A Religion of Hate or Compassion?

"Jesus in his solidarity with the marginal ones is moved to compassion. Compassion constitutes a radical form of criticism, for it announces that the hurt is to be taken seriously, that the hurt is not to be accepted as normal and natural but is an abnormal and unacceptable condition for humanness. In the arrangement of "lawfulness" in Jesus' time, as in the ancient empire of Pharaoh, the one unpermitted quality of relation was compassion. Empires are never built or maintained on the basis of compassion. The norms of law (social control) are never accommodated to persons, but persons are accommodated to the norms. Otherwise the norms will collapse and with them the whole power arrangement. Thus the compassion of Jesus is to be understood not simply as a personal emotional reaction but as a public criticism in which he dares to act upon his concern against the entire numbness of his social context." -- From "The Prophetic Imagination" by Walter Brueggemann
Sadly, most non-Christians in America today think of Christianity as a religion of hate rather than as a religion of compassion. Largely, I think, because biblically illiterate church goers spend so little, if any, time reading the Sermon on the Mount and Matthew 25:31ff.

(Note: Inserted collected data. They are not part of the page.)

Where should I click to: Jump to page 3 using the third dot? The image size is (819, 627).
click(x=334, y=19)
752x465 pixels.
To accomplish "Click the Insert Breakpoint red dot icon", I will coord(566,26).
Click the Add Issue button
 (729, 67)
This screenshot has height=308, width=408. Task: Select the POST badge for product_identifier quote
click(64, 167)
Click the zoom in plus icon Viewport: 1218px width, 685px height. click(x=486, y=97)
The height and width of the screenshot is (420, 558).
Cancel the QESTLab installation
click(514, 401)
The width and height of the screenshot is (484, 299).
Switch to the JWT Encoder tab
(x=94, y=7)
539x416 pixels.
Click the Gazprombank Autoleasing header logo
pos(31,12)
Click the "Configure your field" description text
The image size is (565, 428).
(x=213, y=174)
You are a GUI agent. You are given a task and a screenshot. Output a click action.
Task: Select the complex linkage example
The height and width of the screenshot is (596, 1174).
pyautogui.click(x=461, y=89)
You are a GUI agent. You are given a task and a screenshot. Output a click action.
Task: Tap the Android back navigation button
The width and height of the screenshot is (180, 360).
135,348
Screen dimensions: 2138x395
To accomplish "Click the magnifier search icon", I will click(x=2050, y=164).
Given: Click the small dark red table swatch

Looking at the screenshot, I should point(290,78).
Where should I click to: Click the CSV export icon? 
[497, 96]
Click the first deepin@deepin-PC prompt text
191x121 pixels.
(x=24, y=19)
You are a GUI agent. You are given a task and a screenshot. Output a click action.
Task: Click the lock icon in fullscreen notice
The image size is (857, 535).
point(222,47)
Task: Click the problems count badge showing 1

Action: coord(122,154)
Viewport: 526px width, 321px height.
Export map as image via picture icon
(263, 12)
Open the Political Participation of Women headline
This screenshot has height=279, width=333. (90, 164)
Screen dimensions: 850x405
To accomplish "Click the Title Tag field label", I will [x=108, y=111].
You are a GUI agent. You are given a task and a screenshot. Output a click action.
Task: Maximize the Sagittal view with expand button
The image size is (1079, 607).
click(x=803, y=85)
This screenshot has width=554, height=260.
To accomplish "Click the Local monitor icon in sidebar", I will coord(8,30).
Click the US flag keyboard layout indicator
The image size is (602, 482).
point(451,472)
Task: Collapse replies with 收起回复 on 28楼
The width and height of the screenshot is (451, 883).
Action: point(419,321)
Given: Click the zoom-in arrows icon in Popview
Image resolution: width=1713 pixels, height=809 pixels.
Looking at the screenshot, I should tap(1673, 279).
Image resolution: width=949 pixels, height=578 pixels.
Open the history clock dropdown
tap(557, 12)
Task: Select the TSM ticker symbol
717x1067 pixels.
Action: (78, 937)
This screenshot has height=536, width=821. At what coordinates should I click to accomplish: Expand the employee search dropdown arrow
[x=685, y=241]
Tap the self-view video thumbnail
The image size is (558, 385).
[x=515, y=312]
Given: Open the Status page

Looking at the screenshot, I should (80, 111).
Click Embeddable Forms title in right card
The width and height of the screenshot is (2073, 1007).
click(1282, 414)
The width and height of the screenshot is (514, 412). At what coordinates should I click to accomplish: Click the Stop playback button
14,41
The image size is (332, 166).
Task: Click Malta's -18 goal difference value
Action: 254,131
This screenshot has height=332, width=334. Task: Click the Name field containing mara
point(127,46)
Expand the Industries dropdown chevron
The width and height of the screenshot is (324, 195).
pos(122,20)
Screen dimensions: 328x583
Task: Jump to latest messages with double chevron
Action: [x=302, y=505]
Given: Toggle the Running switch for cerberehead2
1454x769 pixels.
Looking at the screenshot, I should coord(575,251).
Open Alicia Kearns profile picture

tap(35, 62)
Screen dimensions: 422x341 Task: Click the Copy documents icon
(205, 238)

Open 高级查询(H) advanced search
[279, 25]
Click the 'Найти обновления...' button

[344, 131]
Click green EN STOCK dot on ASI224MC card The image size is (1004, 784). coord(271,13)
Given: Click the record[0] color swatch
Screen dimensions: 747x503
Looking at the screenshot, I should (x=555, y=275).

Better to Listen to the Prophet than the President

Zechariah 7:8-10 And the word of the LORD came again to Zechariah: “This is what the LORD Almighty said: ‘Administer true justice; show mercy and compassion to one another. Do not oppress the widow or the fatherless, the alien or the poor. Do not plot evil against each other.'"
Meanwhile, our president who received a reported 80% of the Evangelical Christian vote is sending his ICE agents to arrest undocumented Hispanic parents of young children while they are driving their kids to school. His Secretary of Education is talking about eliminating free school lunches for undernourished poor kids, and both the White House and "Freedom Caucus" members of Congress are proposing significant cuts to WIC. Already we have zip codes in America where the infant mortality rate is higher than in some third world countries. And cuts to WIC will certainly increase our already embarrassingly high number of baby deaths due to poor nutrition and inadequate postnatal care.
The verses above from the Prophet Zechariah are among hundreds of verses in both the Old and New Testaments that command both secular (political) and religious rulers to adequately provide for the needs of the poor and the aliens living in their land. The fact that so many purported Christians vote for people whom they know will do just the opposite suggests to me that either they don't actually read the Bible they profess to love, or it is not Christ they worship, but Mammon.

It is no wonder then...

In his book, "Vision of a World Hungry," Thomas Pettepiece writes, "James considers it natural that a person with faith also has works. It is not a heavy and moralistic Christian duty, it is the Christian lifestyle...response comes from faith.
"On this theme, the Bible is clear and direct in both Testaments--God loves and cares for the poor. Jesus said to be perfect. In other words, to be imitators of the perfect God, to do as God does. If we are to love God, we are to love and care for the poor and hungry, too. 'You will know them by their fruits' (Matthew 7:16) he said, and by that he meant we are known by our behavior...."
So on the one hand, we have literally hundreds of verses in Scripture that command God's people to care for those marginalized by society, particularly the poor and the aliens living amongst us. And on the other hand, we have powerful people in the White House and Congress who, though claiming to be Christ's followers, demonize, shame and plan to harm the poor and the aliens whom God commands us to protect and love.
It is no wonder then, that the New Testament epistle writers warned us time and again to be on the watch for "false prophets" and "anti-christs" in our midst who seek to subvert the Gospel. Lord have mercy, Christ have mercy, Lord have mercy.

Where to Find God

"An old rabbi was once asked why so few people were finding God. He wisely replied that people are not willing to look that low. Jesus was born in a stable, and (as His Scriptures make clear) God is especially concerned for the poorest, the lowliest, the lost, and the neglected." --From "Liberation of Life" by Harvey and Lois Seifert.